Assignment: Throughout the listing below, show every line in which "will" occurs.

Data for the task:
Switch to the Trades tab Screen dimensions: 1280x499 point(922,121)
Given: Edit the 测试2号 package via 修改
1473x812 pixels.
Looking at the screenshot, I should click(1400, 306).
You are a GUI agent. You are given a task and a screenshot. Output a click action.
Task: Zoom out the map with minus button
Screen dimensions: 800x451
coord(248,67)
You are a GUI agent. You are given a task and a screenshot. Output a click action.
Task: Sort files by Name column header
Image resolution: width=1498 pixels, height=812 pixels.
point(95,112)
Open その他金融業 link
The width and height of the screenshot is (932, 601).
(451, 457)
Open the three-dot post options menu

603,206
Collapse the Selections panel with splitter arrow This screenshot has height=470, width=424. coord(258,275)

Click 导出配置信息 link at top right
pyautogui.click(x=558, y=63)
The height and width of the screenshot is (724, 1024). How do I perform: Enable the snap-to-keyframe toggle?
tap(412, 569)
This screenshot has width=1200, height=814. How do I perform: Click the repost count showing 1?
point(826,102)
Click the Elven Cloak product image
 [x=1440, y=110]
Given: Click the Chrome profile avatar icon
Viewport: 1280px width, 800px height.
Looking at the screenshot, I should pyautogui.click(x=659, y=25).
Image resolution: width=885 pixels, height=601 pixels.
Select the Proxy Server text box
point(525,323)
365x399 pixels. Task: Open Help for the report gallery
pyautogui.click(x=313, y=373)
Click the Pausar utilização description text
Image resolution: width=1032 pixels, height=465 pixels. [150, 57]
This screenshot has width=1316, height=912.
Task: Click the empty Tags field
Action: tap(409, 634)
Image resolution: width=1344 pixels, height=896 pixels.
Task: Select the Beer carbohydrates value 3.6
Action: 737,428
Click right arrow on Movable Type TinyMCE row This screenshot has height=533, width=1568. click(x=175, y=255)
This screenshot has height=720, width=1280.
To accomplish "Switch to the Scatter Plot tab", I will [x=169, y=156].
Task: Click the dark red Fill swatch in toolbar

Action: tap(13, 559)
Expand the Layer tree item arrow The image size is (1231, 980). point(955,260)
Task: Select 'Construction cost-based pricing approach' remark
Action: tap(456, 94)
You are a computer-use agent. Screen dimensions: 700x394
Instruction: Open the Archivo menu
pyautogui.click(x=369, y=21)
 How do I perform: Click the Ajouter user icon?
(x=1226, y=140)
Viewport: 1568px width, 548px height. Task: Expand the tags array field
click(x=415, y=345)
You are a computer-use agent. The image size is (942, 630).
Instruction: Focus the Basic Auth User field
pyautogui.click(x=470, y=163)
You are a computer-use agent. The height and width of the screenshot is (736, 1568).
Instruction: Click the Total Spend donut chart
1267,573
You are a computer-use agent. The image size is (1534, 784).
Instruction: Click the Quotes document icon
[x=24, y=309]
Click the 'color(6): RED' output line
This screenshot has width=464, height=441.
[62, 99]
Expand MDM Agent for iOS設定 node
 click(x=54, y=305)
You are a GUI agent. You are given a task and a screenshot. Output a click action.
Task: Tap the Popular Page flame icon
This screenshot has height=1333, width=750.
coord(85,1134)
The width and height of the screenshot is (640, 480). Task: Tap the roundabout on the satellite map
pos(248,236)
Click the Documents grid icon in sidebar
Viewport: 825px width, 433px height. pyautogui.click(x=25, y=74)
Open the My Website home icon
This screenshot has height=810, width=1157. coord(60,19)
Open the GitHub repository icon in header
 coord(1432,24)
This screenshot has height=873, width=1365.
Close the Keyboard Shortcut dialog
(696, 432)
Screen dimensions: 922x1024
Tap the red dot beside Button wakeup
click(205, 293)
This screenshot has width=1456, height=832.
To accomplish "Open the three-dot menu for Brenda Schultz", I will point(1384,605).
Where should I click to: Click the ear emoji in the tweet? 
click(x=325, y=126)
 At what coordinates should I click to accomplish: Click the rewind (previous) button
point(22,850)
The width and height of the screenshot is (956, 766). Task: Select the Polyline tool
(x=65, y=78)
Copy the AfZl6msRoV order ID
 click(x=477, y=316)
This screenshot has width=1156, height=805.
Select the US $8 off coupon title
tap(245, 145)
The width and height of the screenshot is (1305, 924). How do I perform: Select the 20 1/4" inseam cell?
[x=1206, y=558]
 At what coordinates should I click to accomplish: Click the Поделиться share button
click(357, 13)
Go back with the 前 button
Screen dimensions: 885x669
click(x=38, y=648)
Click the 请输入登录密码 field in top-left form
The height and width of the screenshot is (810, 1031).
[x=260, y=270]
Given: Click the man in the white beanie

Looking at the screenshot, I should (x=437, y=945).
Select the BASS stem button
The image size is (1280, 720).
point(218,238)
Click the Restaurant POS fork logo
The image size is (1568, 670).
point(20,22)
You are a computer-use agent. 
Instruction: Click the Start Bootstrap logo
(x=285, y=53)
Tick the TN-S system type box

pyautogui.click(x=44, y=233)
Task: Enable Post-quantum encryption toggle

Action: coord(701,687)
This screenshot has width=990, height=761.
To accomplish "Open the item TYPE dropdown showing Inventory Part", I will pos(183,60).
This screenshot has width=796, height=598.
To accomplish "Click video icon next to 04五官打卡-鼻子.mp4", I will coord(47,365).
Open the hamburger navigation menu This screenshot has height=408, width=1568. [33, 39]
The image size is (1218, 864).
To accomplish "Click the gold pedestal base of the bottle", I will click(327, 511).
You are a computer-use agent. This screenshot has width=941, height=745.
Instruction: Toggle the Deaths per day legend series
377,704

Exercise output:
To accomplish "Switch to the Scatter Plot tab", I will [x=169, y=156].
To accomplish "Open the three-dot menu for Brenda Schultz", I will point(1384,605).
To accomplish "Open the item TYPE dropdown showing Inventory Part", I will pos(183,60).
To accomplish "Click video icon next to 04五官打卡-鼻子.mp4", I will coord(47,365).
To accomplish "Click the gold pedestal base of the bottle", I will click(327, 511).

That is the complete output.